- Assignment -
Reproduce exactly the lines below, from the first one through the line containing "The height and", and omit any pictures.

Saved data entries
——————

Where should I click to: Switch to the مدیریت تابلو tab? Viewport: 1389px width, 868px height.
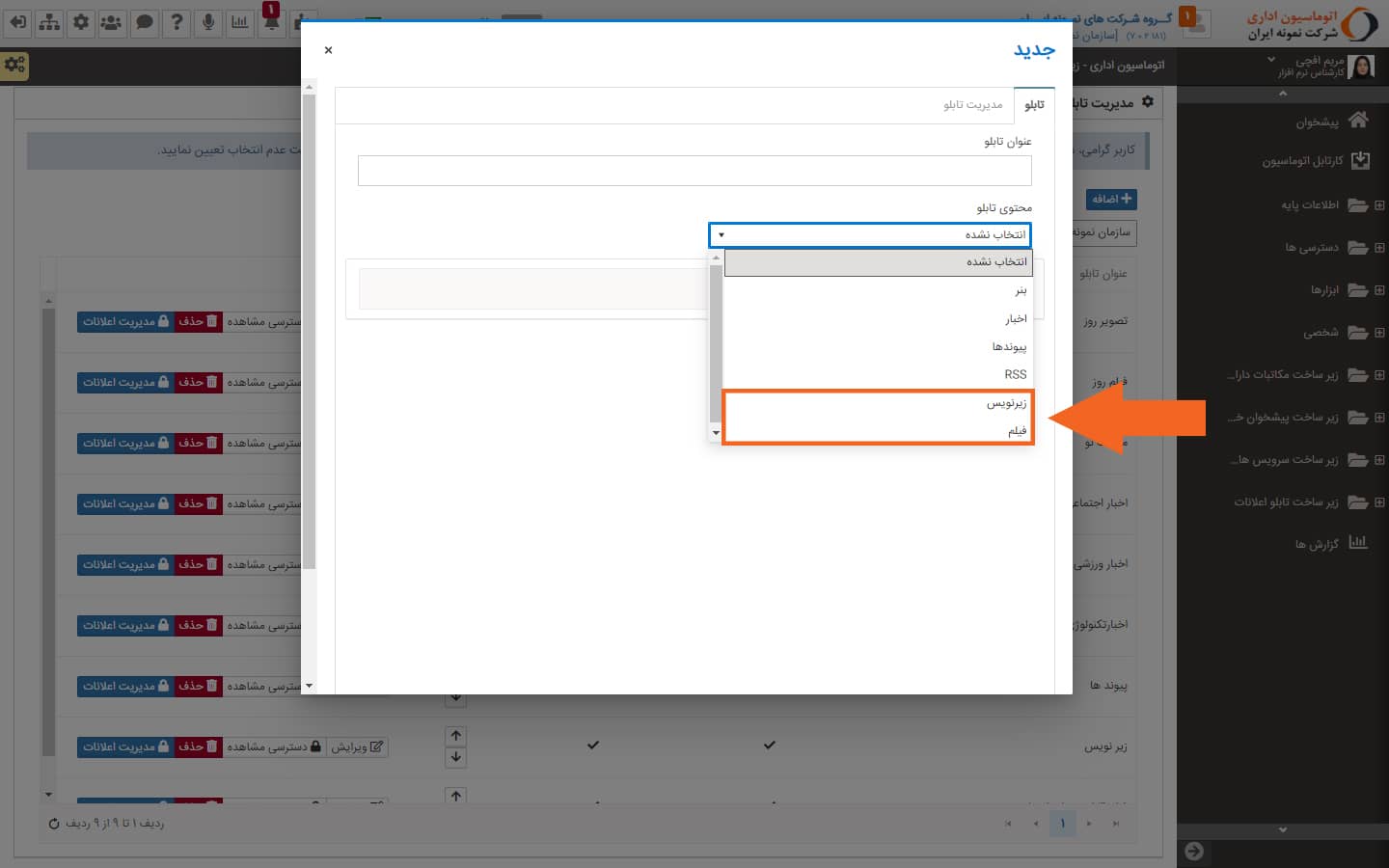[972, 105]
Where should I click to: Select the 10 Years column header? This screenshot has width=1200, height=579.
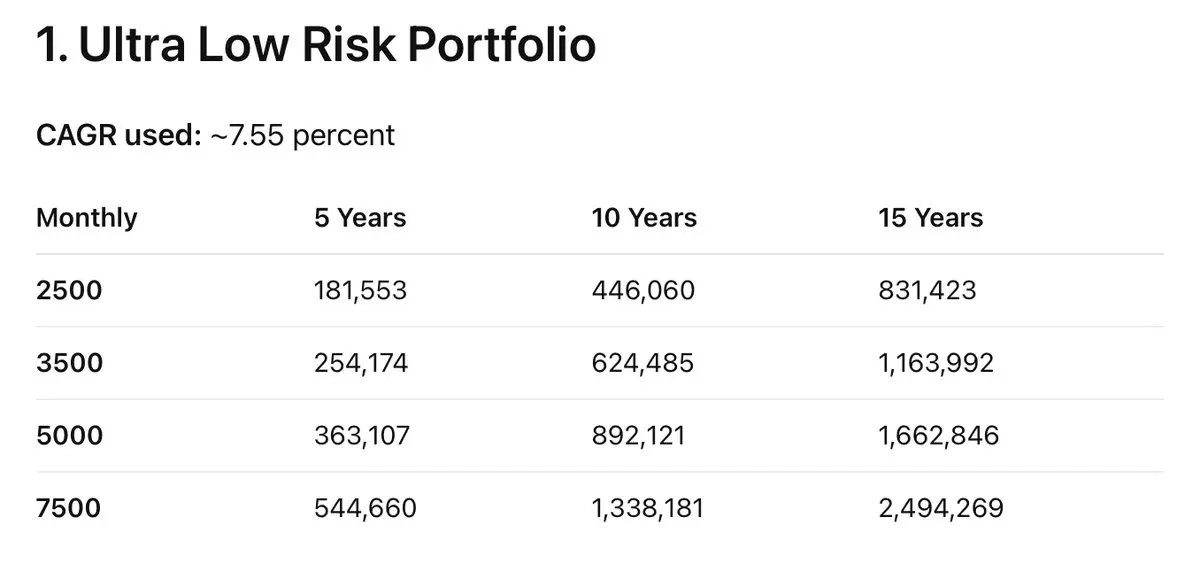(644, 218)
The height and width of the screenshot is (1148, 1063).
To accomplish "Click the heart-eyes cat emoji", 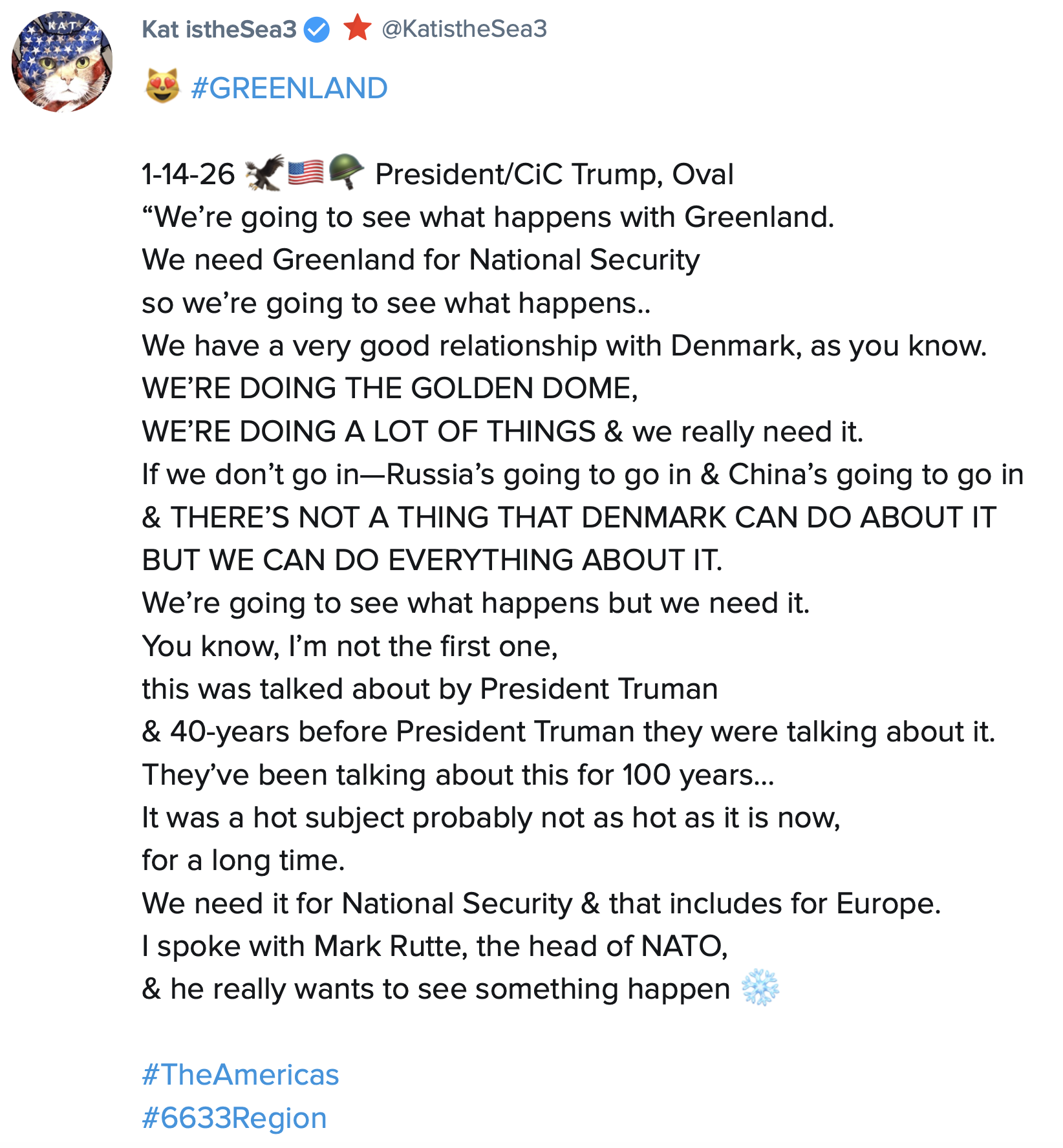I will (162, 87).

——————

- Result of this task -
Where should I click to: Switch to the مدیریت تابلو tab? Viewport: 1389px width, 868px height.
[972, 105]
Where should I click to: Select the 10 Years column header? This screenshot has width=1200, height=579.
(644, 218)
The height and width of the screenshot is (1148, 1063).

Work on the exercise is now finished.